= Beginning of Section =
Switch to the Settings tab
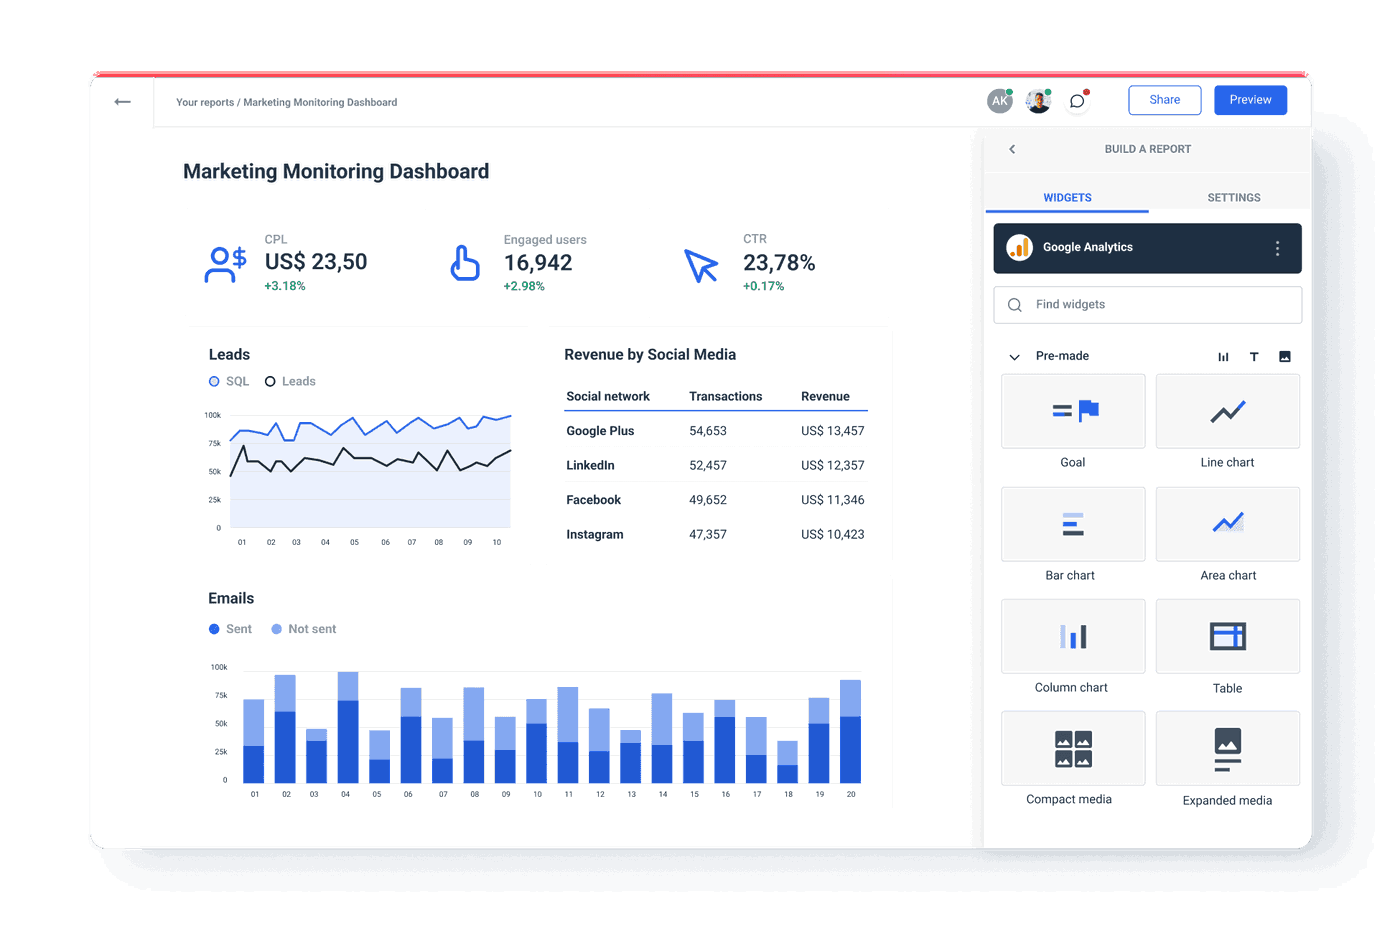 pyautogui.click(x=1233, y=197)
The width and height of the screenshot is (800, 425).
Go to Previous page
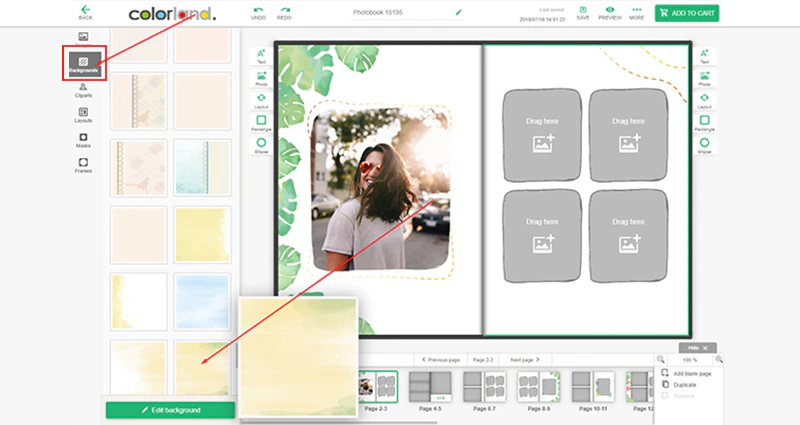pos(441,360)
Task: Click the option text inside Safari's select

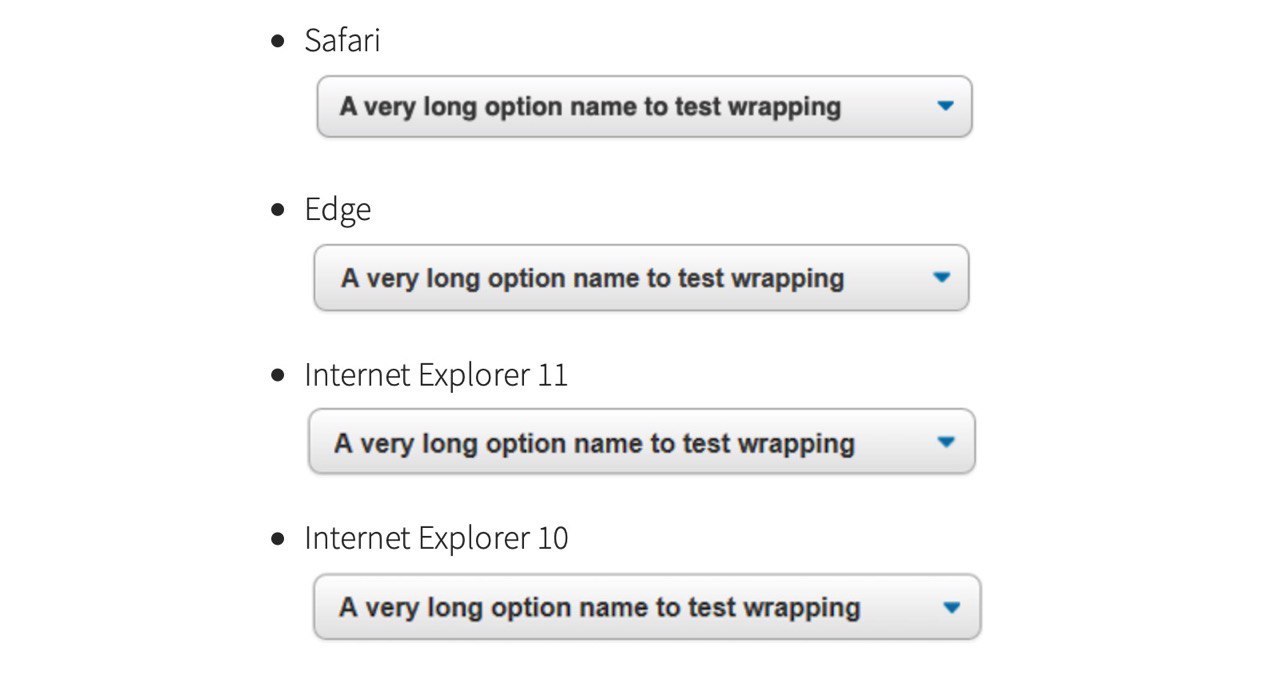Action: (590, 106)
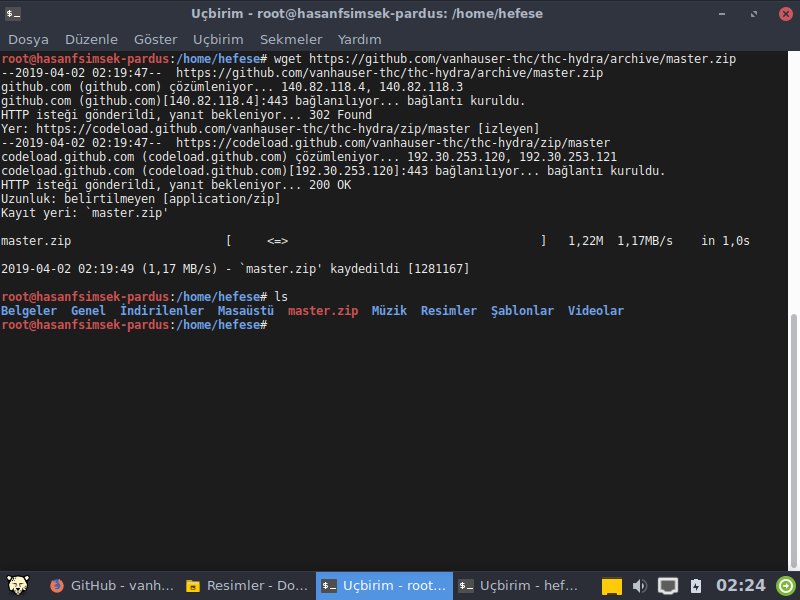Open the Uçbirim menu
800x600 pixels.
click(218, 39)
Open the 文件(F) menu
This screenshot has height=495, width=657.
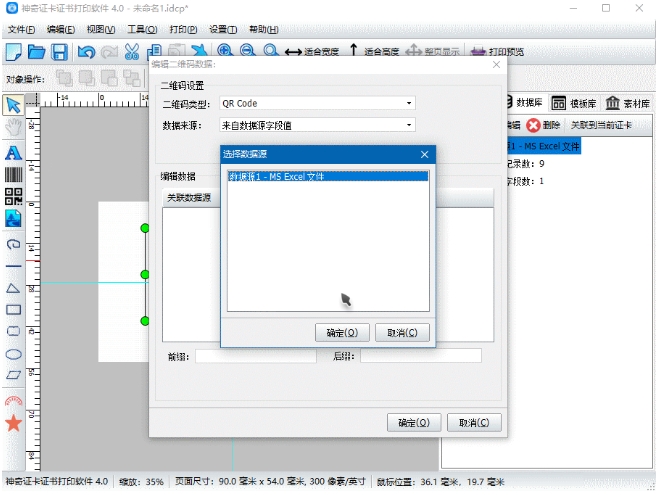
= End of Section =
* **Aim of the task**
Pictures excluded, output exactly the line that contains "Open the 文件(F) menu" and every line after it to the end of the data above.

* **Answer space**
Open the 文件(F) menu
This screenshot has height=495, width=657.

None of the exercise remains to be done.